[Start of Attachment]

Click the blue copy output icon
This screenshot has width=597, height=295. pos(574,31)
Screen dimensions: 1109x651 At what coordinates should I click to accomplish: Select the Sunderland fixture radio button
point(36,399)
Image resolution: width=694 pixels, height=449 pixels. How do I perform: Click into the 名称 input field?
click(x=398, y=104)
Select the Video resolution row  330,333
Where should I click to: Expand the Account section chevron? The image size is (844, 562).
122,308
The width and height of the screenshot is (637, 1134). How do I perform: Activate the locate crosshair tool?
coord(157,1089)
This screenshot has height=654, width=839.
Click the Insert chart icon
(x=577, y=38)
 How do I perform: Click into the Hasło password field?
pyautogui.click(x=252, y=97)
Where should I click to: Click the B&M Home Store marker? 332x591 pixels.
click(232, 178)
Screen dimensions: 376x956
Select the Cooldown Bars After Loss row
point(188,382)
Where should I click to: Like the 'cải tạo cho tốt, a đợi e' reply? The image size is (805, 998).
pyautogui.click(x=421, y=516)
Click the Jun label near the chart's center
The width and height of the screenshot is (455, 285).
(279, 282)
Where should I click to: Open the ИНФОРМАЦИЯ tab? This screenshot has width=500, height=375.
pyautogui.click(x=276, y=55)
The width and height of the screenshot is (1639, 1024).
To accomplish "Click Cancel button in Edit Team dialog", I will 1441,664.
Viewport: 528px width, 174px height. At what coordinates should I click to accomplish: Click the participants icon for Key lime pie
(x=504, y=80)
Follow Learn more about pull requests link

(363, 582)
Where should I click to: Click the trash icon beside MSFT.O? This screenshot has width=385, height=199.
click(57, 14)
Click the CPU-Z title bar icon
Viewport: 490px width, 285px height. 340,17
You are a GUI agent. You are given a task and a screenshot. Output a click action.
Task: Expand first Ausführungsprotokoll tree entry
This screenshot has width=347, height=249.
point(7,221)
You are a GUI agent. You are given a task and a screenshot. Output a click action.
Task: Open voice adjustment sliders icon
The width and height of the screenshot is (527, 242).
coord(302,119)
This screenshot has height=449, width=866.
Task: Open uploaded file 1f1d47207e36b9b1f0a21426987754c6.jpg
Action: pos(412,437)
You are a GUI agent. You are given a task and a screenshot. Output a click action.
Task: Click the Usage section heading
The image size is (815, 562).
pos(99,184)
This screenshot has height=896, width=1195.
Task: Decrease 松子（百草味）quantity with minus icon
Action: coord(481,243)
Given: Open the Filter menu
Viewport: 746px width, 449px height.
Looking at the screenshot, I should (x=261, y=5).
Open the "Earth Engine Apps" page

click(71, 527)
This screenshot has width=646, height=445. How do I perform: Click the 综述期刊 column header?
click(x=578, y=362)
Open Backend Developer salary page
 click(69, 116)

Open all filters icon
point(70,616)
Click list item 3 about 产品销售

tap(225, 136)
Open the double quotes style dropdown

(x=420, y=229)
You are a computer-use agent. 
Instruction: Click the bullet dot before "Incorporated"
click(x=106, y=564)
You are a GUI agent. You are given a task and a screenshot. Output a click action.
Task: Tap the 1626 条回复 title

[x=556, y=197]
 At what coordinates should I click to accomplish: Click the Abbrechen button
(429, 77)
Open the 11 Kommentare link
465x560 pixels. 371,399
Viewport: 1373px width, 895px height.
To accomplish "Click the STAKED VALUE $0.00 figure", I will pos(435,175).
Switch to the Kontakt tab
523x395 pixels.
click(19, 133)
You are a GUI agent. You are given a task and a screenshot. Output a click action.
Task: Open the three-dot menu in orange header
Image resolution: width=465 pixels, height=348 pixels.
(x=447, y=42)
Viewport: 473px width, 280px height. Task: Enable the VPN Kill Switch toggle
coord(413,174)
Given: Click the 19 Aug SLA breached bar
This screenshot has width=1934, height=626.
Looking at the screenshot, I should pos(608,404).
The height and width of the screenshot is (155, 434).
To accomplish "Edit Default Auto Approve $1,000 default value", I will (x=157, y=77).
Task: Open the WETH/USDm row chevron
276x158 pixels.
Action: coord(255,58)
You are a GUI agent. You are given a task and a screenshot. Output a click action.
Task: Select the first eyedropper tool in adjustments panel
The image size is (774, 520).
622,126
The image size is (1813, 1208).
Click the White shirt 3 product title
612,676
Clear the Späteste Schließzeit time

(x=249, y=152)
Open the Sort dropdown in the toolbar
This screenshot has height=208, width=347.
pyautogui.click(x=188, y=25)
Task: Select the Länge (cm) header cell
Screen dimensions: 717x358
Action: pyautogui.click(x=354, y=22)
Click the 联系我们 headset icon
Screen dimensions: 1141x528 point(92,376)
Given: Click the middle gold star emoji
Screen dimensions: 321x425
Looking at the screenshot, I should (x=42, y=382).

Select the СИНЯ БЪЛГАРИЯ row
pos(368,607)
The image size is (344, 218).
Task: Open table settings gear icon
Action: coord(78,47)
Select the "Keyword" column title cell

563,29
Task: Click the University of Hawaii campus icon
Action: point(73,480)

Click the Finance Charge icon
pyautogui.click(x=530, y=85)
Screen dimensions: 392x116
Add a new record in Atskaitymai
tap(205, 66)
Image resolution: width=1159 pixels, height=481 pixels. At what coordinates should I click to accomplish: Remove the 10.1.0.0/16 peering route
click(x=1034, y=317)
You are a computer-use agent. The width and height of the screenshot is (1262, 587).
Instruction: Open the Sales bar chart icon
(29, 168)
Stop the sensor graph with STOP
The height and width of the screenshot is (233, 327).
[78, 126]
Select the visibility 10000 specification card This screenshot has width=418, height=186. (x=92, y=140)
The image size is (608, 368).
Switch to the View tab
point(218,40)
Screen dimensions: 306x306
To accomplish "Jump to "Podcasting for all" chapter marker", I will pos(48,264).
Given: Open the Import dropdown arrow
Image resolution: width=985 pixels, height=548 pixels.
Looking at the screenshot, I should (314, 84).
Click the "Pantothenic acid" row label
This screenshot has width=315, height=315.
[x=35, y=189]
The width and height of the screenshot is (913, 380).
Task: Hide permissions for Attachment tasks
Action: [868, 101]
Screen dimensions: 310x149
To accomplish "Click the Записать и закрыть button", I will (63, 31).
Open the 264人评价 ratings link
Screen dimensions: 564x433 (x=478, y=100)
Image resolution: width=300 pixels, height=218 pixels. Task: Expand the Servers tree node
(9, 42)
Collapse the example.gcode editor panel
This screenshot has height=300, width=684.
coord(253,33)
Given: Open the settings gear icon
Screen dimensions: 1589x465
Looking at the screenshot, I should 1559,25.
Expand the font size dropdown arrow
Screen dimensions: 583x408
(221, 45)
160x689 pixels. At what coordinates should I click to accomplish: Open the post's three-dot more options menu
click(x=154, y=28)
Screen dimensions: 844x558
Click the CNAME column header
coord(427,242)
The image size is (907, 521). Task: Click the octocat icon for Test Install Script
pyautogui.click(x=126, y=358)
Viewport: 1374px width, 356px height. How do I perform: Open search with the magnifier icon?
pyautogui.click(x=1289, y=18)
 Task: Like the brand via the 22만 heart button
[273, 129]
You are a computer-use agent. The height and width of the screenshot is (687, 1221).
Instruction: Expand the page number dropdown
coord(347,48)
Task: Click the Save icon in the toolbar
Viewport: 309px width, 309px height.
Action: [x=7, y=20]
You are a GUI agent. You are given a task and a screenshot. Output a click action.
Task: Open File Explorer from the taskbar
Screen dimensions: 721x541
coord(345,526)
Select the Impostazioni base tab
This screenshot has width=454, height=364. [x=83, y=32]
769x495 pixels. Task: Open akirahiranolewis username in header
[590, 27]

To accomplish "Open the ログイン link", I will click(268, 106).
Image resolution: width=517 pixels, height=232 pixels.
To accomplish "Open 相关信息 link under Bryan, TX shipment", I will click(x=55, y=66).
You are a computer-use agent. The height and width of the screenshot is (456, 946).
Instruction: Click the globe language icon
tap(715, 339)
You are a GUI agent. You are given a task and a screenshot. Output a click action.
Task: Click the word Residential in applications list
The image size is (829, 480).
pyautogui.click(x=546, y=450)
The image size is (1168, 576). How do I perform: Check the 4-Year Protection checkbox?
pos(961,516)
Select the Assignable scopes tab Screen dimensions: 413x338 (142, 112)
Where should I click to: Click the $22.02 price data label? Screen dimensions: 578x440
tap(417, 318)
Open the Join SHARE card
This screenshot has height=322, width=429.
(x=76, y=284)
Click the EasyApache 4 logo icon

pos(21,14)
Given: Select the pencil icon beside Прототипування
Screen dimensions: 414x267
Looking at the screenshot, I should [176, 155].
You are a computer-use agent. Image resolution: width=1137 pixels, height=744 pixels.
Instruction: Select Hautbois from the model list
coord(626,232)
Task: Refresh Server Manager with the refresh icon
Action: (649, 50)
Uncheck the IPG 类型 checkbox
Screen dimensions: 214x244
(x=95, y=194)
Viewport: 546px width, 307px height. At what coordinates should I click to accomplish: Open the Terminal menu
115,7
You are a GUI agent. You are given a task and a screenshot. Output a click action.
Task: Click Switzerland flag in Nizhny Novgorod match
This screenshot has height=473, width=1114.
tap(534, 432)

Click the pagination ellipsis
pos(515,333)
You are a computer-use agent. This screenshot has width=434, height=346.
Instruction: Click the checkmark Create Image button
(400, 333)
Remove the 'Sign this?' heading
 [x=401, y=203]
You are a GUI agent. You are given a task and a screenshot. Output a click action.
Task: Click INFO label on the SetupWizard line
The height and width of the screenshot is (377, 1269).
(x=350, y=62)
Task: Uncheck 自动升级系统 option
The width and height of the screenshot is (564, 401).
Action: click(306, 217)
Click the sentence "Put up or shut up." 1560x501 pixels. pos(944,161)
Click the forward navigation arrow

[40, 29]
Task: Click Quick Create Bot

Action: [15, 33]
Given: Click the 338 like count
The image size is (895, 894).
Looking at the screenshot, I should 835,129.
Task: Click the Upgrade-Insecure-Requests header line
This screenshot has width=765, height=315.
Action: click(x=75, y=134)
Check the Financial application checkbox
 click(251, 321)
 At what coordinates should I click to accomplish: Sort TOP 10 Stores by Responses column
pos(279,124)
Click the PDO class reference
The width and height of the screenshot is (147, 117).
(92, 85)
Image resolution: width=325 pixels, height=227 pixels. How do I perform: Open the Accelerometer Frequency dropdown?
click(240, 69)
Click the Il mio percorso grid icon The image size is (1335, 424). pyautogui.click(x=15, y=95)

[End of Attachment]

__TASK ITEM__
When a line in the material above contains the word "panel", copy that line out.

__RESPONSE TO THIS EXERCISE__
Task: Select the first eyedropper tool in adjustments panel
Collapse the example.gcode editor panel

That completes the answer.